(Some records)
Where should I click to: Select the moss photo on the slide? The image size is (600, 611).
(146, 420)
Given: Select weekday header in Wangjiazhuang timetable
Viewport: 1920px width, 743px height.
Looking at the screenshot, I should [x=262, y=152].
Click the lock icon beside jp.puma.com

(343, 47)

What is needed
Change every "Select" in the data above to "Choose", leaving the rest as it is.

The reply
Where should I click to: Choose the moss photo on the slide? The image size is (600, 611).
(146, 420)
Given: Choose weekday header in Wangjiazhuang timetable
Viewport: 1920px width, 743px height.
Looking at the screenshot, I should [x=262, y=152].
Click the lock icon beside jp.puma.com

(343, 47)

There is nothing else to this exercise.